Fazit zum Image-Wechsel
Sich als Einzelunternehmer neu zu positionieren ist eine besondere Herausforderung, da Marke und Person sehr eng miteinander verzahnt sind. Steht ein Image-Wechsel an, sollte daher nicht die Vergangenheit im Fokus stehen, sondern das Bild der neu aufzubauenden Marke. Inhalt der Kommunikation ist daher nicht die alte Marke, sondern immer die zukünftige Positionierung. Nicht zuletzt braucht ein Image-Wechsel Zeit und Geduld, denn Menschen sind Gewohnheitstiere. Aber dieser Aufwand lohnt sich. Denn wer sich konsequent selbst vermarktet und darauf achtet wie er sein eigenes Markenprofil nach außen darstellt, wird auch einen Image-Wechsel erfolgreich meistern.
Foto: Dr. Stephan Barth / pixelio.de
2 Kommentare. Hinterlasse eine Antwort
Guter Beitrag.
Ein Erweiterungsvorschlag: dem Teil, der die Vergangenheit ja gut gestaltet hat, auch noch Raum zu geben. Eine Marktpositionierung kann ja auch sein, eine Nische zu besetzen. Beispiel: Die Tänzerin und Choreographin kann sich doch auf die finanzielle Beratung von Künstlern spezialisieren. Sie hat wunderbare Ressourcen, die ein „Nur-Finanzberater“ nicht hat. Damit ist sie autentisch und kann Altes und Neues wertvoll kombinieren und gewinnt auch noch die unique-selling-proposition.

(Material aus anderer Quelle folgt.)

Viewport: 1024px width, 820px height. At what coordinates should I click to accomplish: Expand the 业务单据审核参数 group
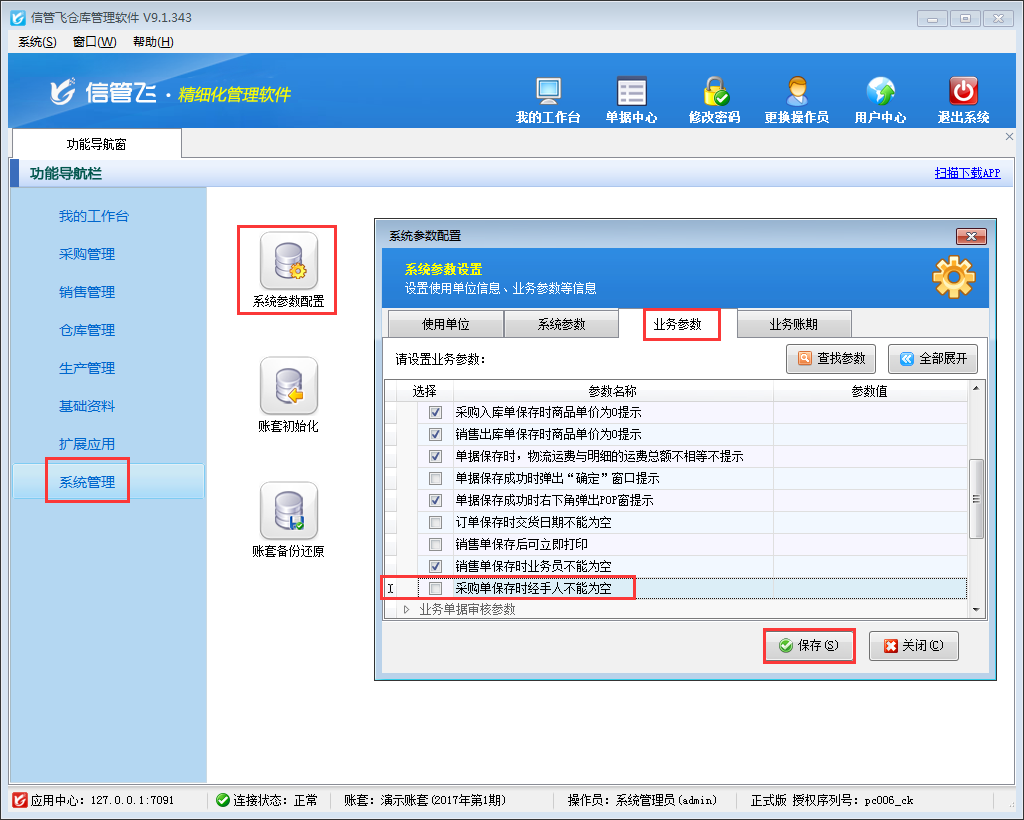pos(406,609)
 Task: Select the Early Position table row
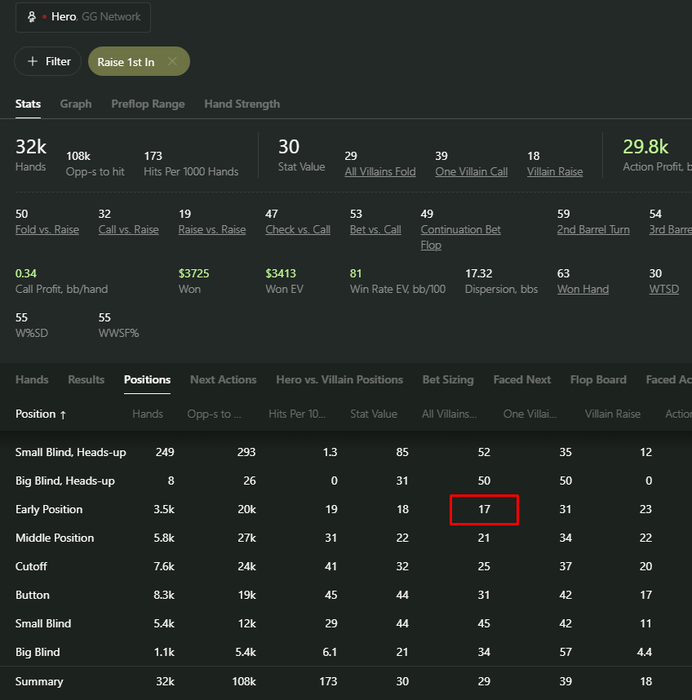(x=49, y=510)
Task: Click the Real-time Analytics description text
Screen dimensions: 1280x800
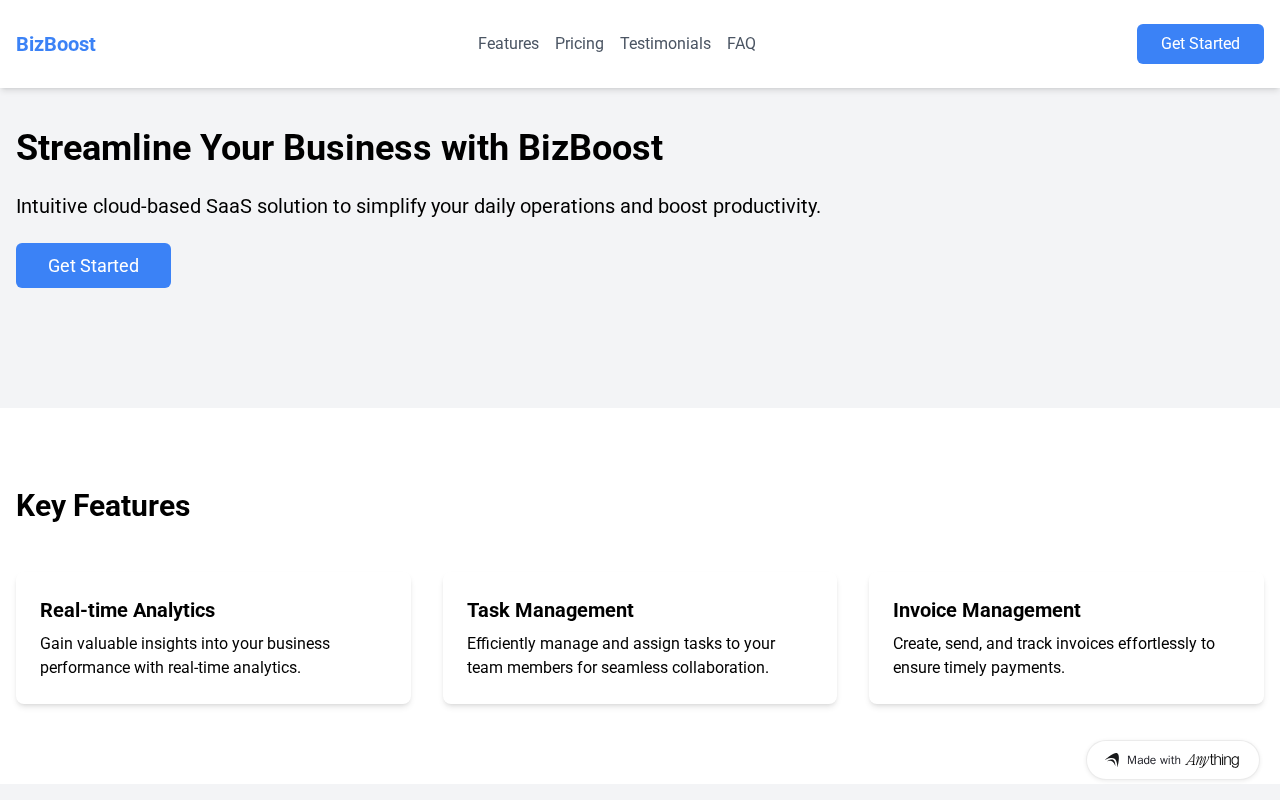Action: click(x=185, y=655)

Danke für die Ergänzung, Silke! Über den Aspekt haben wir tatsächlich auch kurz gesprochen, ich habe ihn allerdings im Beitrag unterschlagen…
Die Kombination beider Bereiche liegt natürlich nahe. Die Frage ist dann, ob man a) eine Verknüpfung der beiden Bereiche möchte und b) ob diese Nische ausreichend Marktpotential bietet. Sprich, ob es genügend Bedarf an Finanzberatung bei Tänzern/Künstlern etc. gibt, so dass diese Spezialisierung funktionieren kann. Wenn das gegeben ist, hast du völlig Recht und es ergibt sich ein prima USP.